WORK TASK:
Below are the entries; tally the lines holding the string "pixels" and give only that figure.

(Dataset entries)
————————
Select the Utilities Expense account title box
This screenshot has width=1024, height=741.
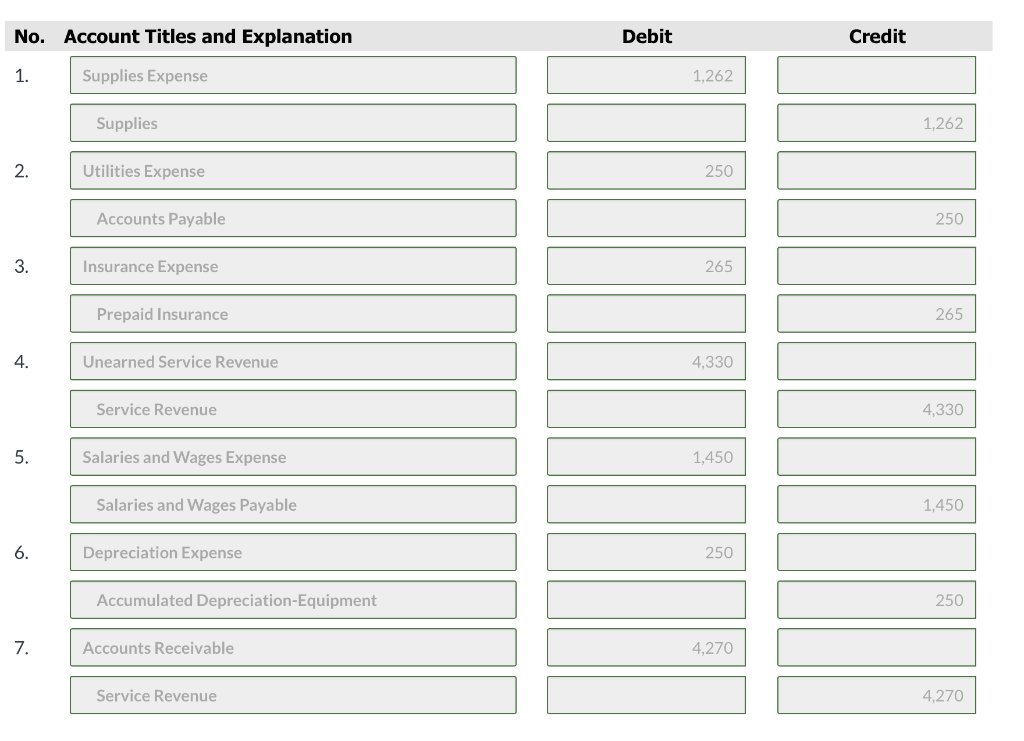[292, 170]
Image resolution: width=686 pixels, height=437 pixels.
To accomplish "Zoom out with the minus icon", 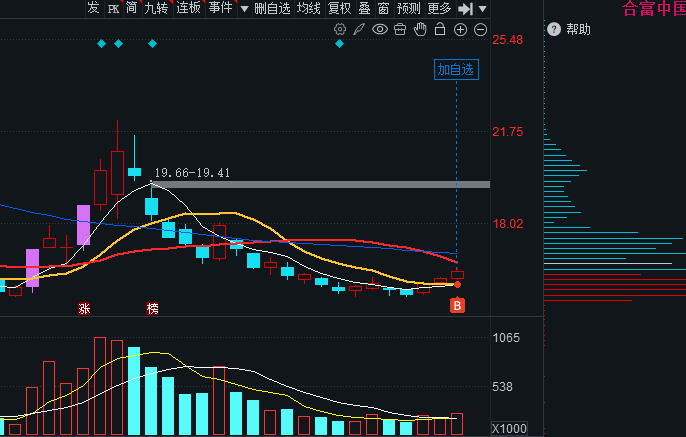I will (x=480, y=30).
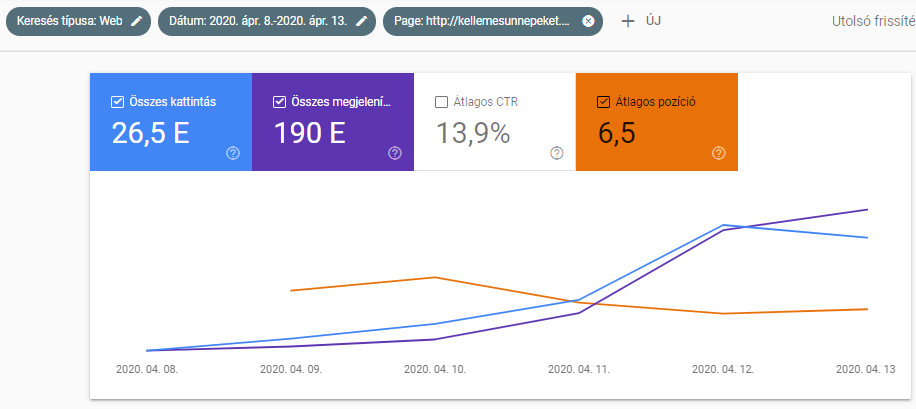Open help icon on Átlagos CTR card
The image size is (916, 409).
(x=556, y=153)
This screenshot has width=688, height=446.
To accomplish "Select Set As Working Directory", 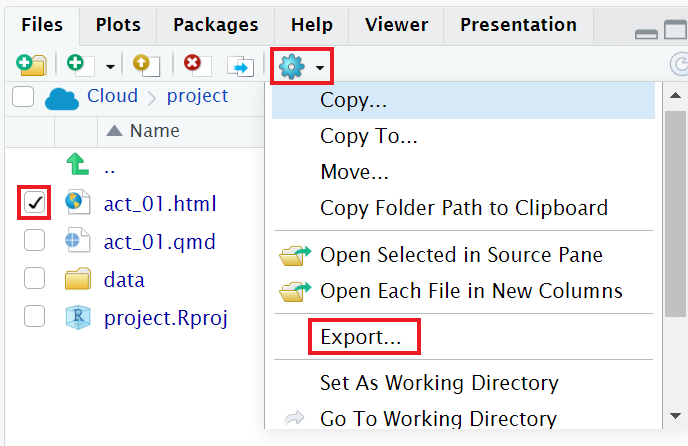I will click(x=439, y=383).
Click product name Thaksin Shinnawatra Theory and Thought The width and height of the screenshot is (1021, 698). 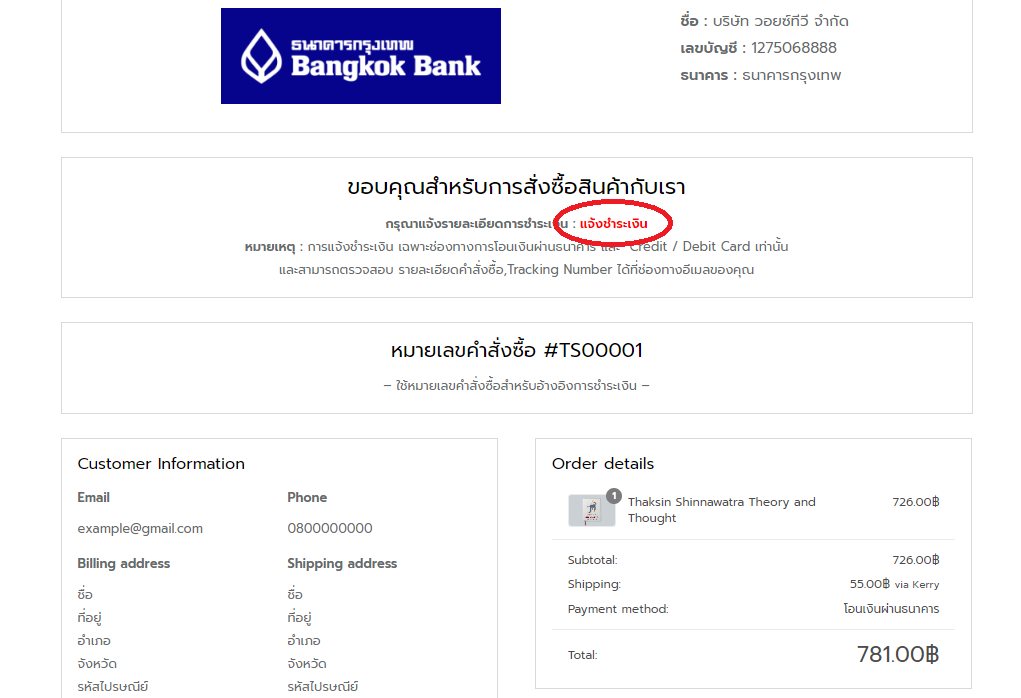click(x=721, y=510)

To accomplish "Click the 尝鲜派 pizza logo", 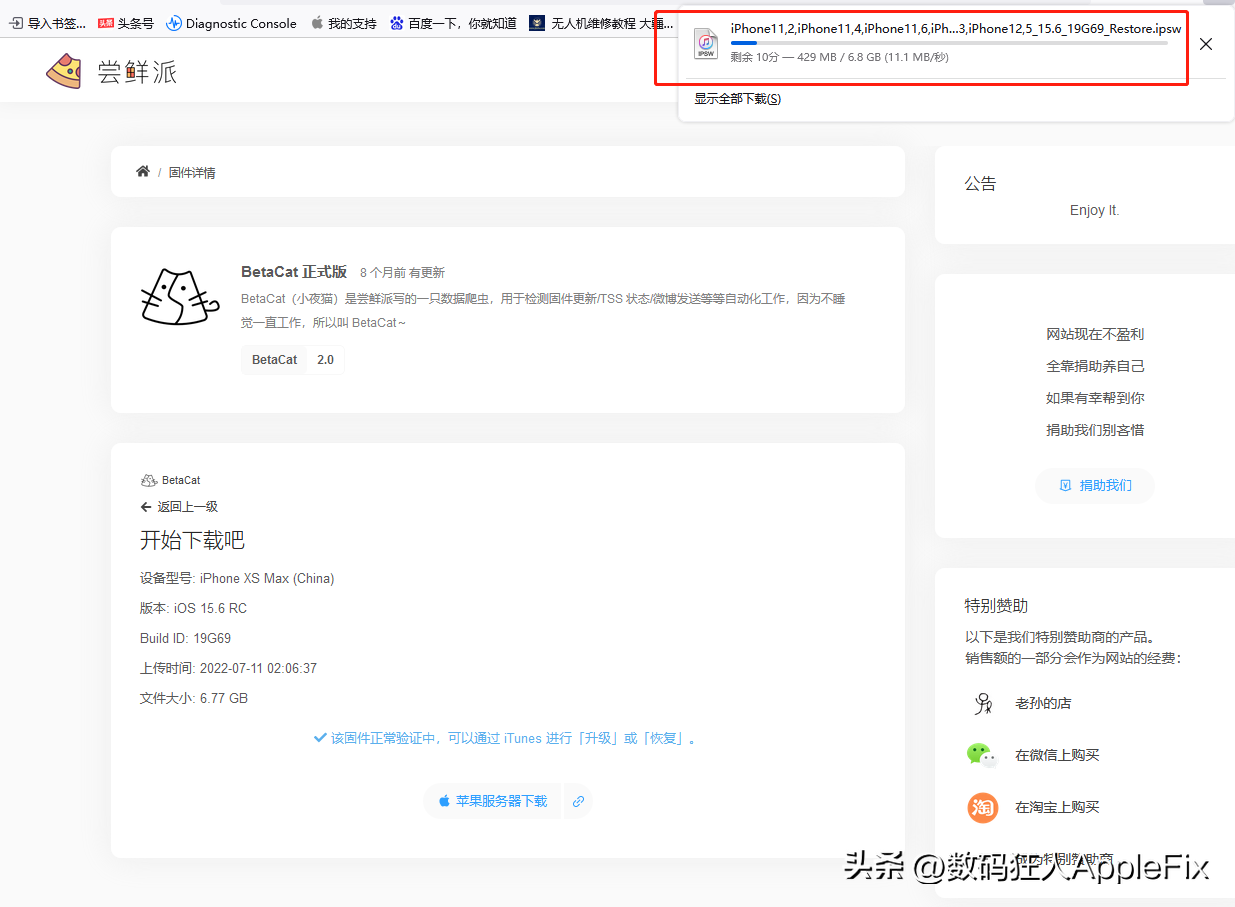I will [x=64, y=70].

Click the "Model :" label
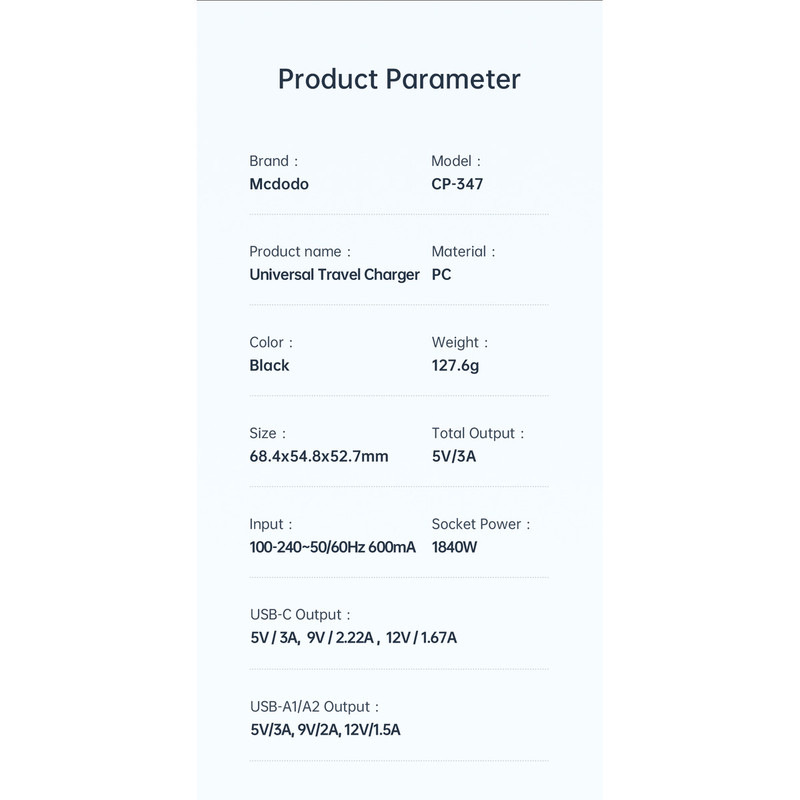(456, 161)
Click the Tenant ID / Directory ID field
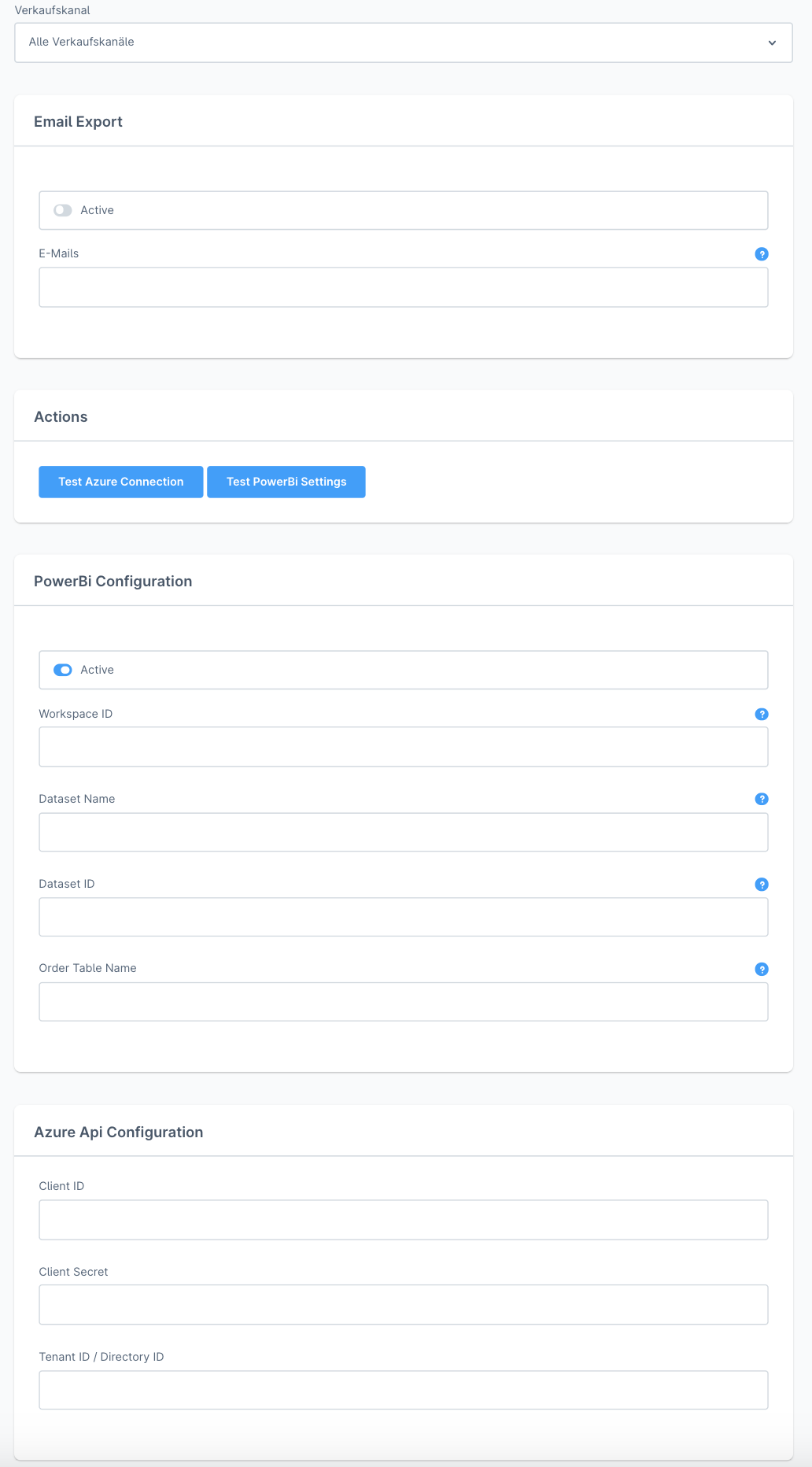This screenshot has height=1467, width=812. (x=403, y=1390)
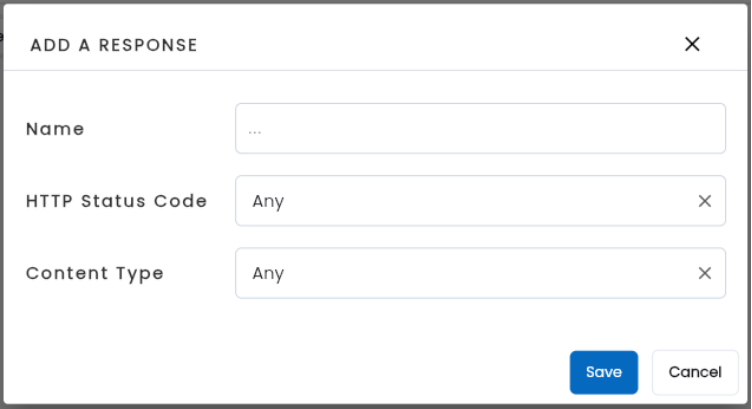The width and height of the screenshot is (752, 409).
Task: Expand the Content Type dropdown
Action: point(460,273)
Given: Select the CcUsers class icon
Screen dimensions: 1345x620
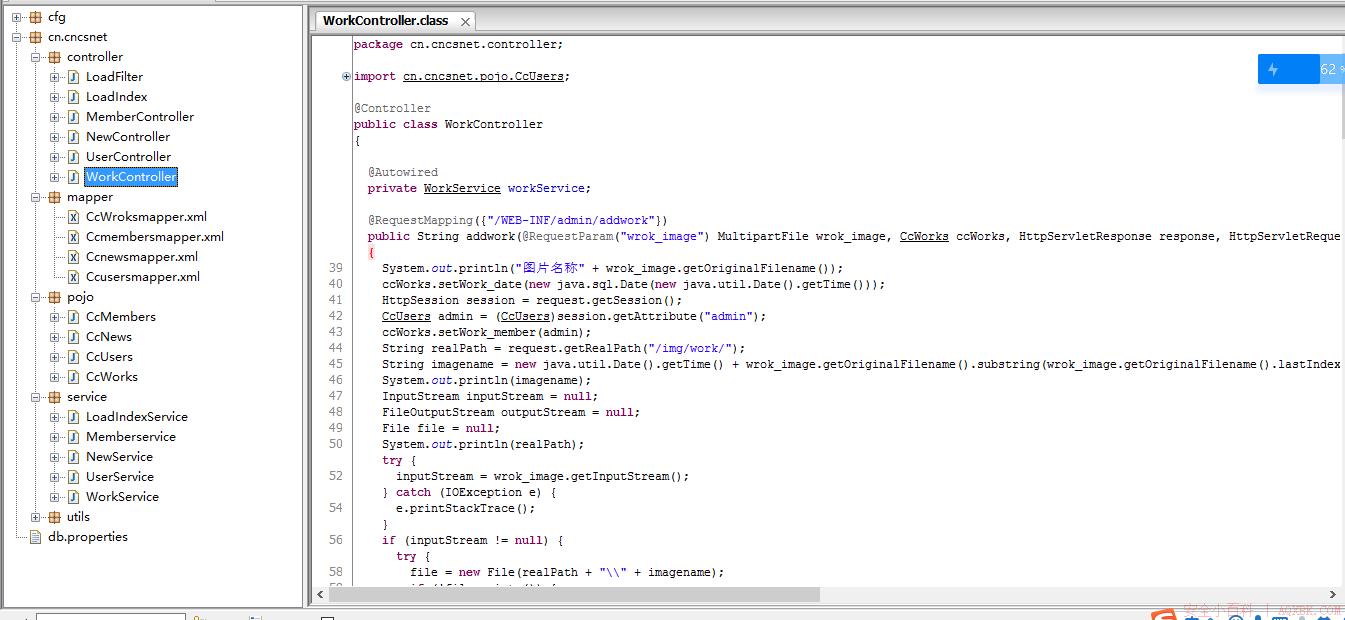Looking at the screenshot, I should click(73, 357).
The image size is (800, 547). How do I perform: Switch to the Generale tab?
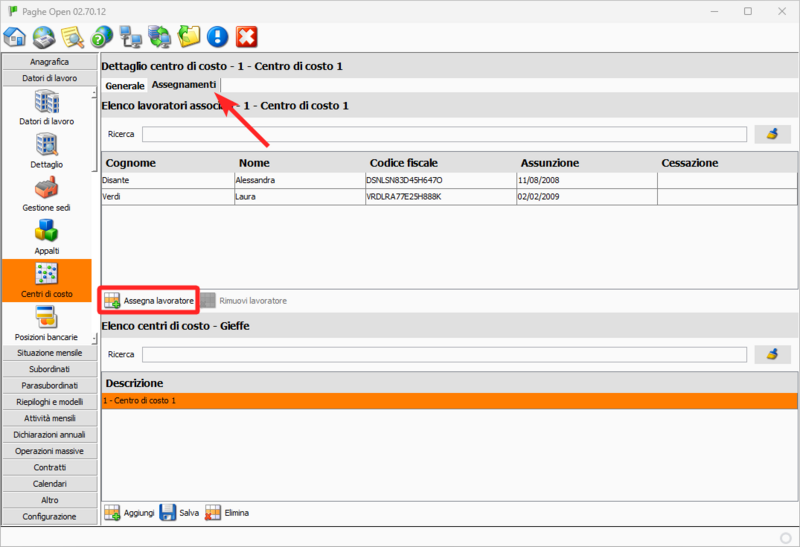[x=125, y=86]
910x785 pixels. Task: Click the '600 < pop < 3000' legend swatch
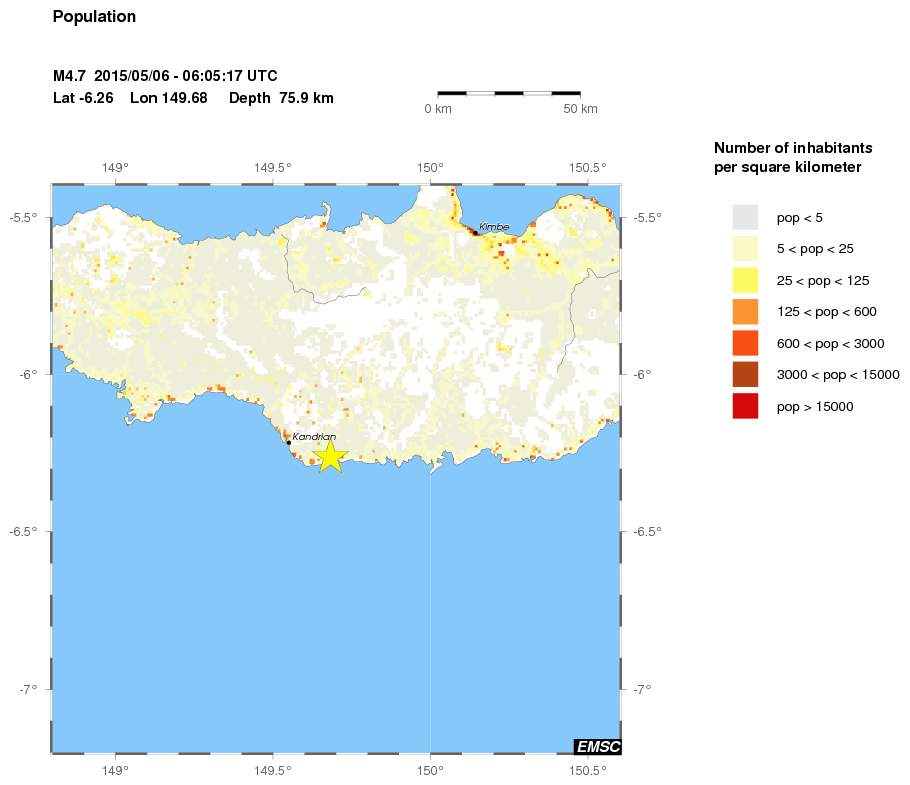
————————
COMPLETED EXERCISE:
2